Excerpt >>

-------------------------

Mia Elliott Has the Answers: On Producing Movies that Matter

Cinema and Television Arts student Mia Elliott on the road to becoming a producer

 

Mia Elliott sat in Cinema and Television Arts Associate Professor Dan Rybicky’s Intro to Documentary course and felt her world open up. She wasn’t quite sure what she had expected out of this course, but in her mind it was a lot more dry, critical analysis and a lot less creative stimulation. She certainly hadn’t expected a course helmed by a Professor open enough to share his own work, who cared enough to give important feedback (even the tough, unpleasant kind), and dedicated enough to challenge his students week after week.

In Rybicky, Elliott found a person who was dedicated to her success in a different way than she ever imagined. You could expect more than instruction on film analysis from Rybicky—you could expect what Elliott calls Rybicky’s “producer side” to come out as well, in his artistic process as a practicing documentarian and, as Elliott says, “the notes that he has to give on the stories we want to make.”

-------------------------

Raw data >>

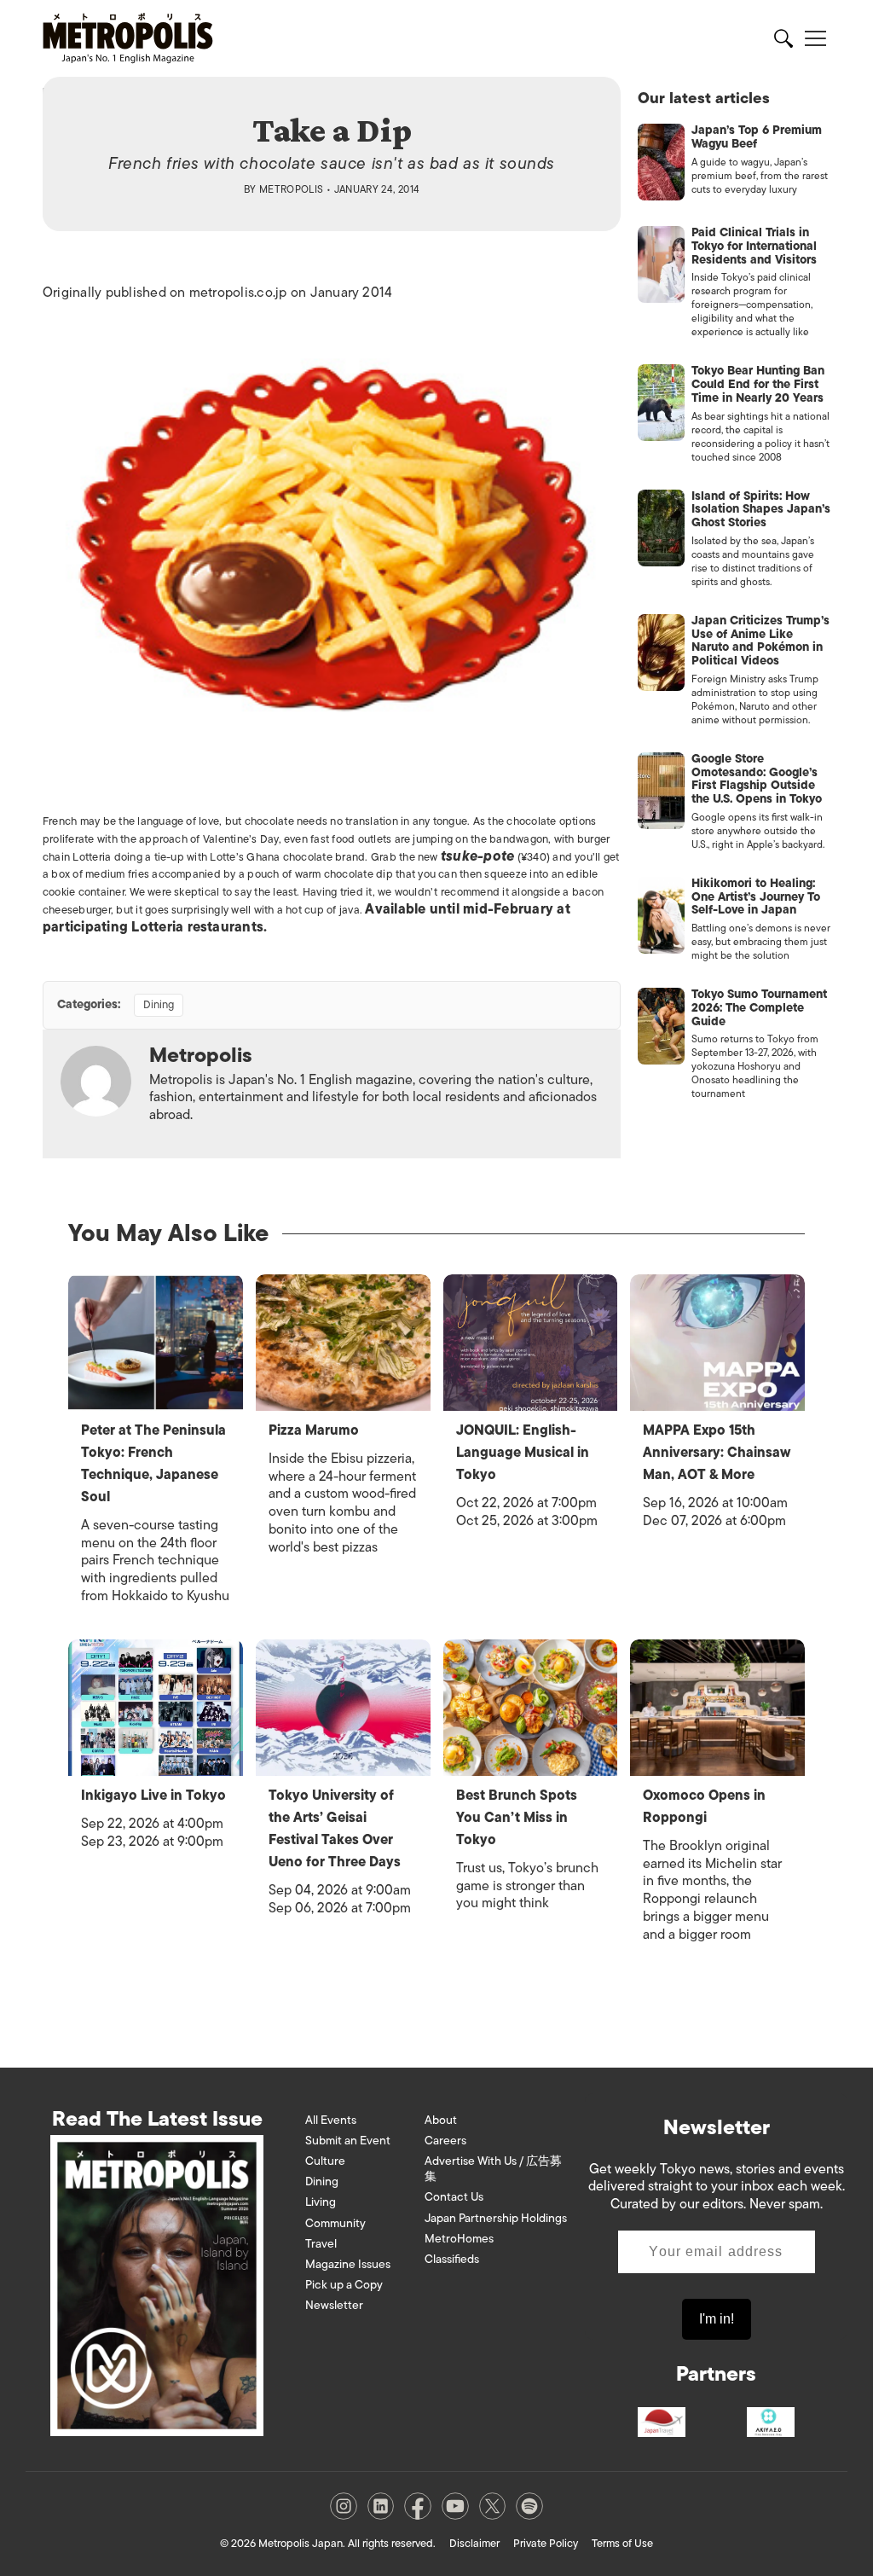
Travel (321, 2244)
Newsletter (334, 2305)
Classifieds (452, 2259)
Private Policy (545, 2543)
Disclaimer (474, 2543)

-------------------------

What you will do >> Continue the profile of Cinema and Television Arts student Mia Elliott, picking up after its final sentence.

The reply >>
For Elliott, a CTVA Senior who has known that she wanted to be in the film industry since early childhood, being at Columbia College Chicago, a place where faculty are “putting the wind in my sails, so to speak,” has been enlightening. Elliott has produced two Capstone Advanced Practicum films, a Directing 3 project, and is a finalist in the 2020 Coca-Cola Regal Films Program. Elliott credits a lot of her success to looking for stories that empower the viewer. She says, “I don't want to make something that dims people outlook. I want to make films that do the opposite.”

In the first film Elliott line produced, “Boy Sugar,” for a Directing 3 class, Elliott tackled a story about a non-binary drag queen, Levi, who is marginalized because of their identity. Levi ends up meeting a magical drag queen who introduces them to a world in which they find acceptance and empowerment. For Elliott, who readily admits, “I didn’t know much about these issues in the drag world!” producing this film was a way to increase her understanding of a group often targeted by bigotry and violence.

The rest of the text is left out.